Interestingly enough, with such dark themes as crime and corruption, the Mafia and murder, the titles of these stories reflect the Ten Commandments. The reader is faced with beginning a chapter entitled something like, “I Am The Lord Thy God, Thou Shall Have No Other Gods Before Me” and equating it with a Mafia godfather to whom people must turn for safety. The irony is quite compelling.
This collection is part of the IFFP’s long list for 2014. It will most certainly make my personal short list. Like Sylvia Avallone’s prize winning novel, Swimming to Elba, I could get enough of Andrej Longo’s prose.

15 thoughts on “Ten by Andrej Longo”

  1. Sounds most intriguing. I suspect you imagine Italy as I imagine France — and that the stories are the same, the locales different. It does sound like something I would enjoy. Thanks for the overview!

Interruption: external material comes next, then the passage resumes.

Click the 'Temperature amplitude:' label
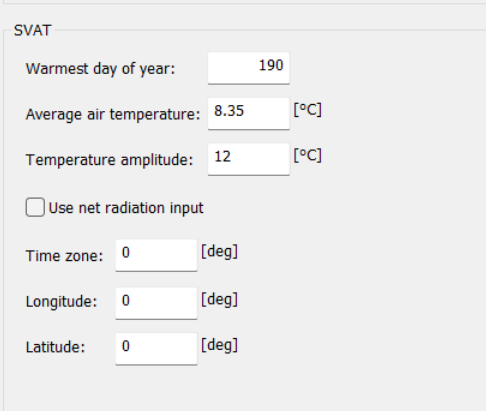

  2. You're not the only one that is partial to Italy: it has always amazed me how so much beauty and love of art can coexist with so much corruption and cruelty – it's the perfect place for 'noir'.


  3. I've never seen the commandments so effectively interposed within fiction. What they tell us to do, within the brutality of life, is so ironic within these pages. Not that I question them, I believe in them with all my heart.


  4. The Italy that I have seen, and France as well, is only the most lovely.,I remember crying without ceasing when only a child, and our family left a a town along the coast. These points of view of mine, however, are limited to the experience of a traveler, not a resident, and of the more aesthetic parts, not the crime ridden ones. It just shows how limited my experience is, which is part of the reason for reading translated literature.


  5. And, Longo writes so effectively that the darkness is portrayed powerfully, yet subtly. We aren't suffering the murder of a mother, for example, I graphic detail. Only the gamut of emotions afterward left to our imagination.


  6. I don't know Naples, Italy very well. I've only spent time in Florence, Molan, Venice and Rome, as well as little town scattered about. I would like to see Naples now, especially as my hair stylist, Santo, verifies everything recorded in this collection.


  7. Directness and raw honesty is a perfect way to describe it. I admire Longo's writing very much. I can't tell you what a rich experience this has been for me, to read such translated literature as the IFFP long list. With you and the others.


  8. I think you're right, Marina, art and beauty (and delicious food and friendly people) all mixed in with corruption and cruelty…I guess it is a perfect place for noir. Much like any place in this fallen world would be.


  9. I do love a good expectation-bending book, though I'll admit a bit of apprehension re: the ten commandments thing. It seems like it might come off as very gimmicky… how does the book avoid that trap?


  10. Good question, Bibliobio. He avoids that trap by not being the least bit preachy. In fact, the commandments are used more as a literary tool than a religious one. Part of me feels that he is saying, “These are all well and good, but how is one to follow them in life?” Especially the difficult lives his characters have in crime ridden Naples. It's really fascinating to think about, all the irony which is involved. For example, in another story a mother asks her son to commit a murder, and the title is “Thou Shalt Honour They Father and Mother.” Really?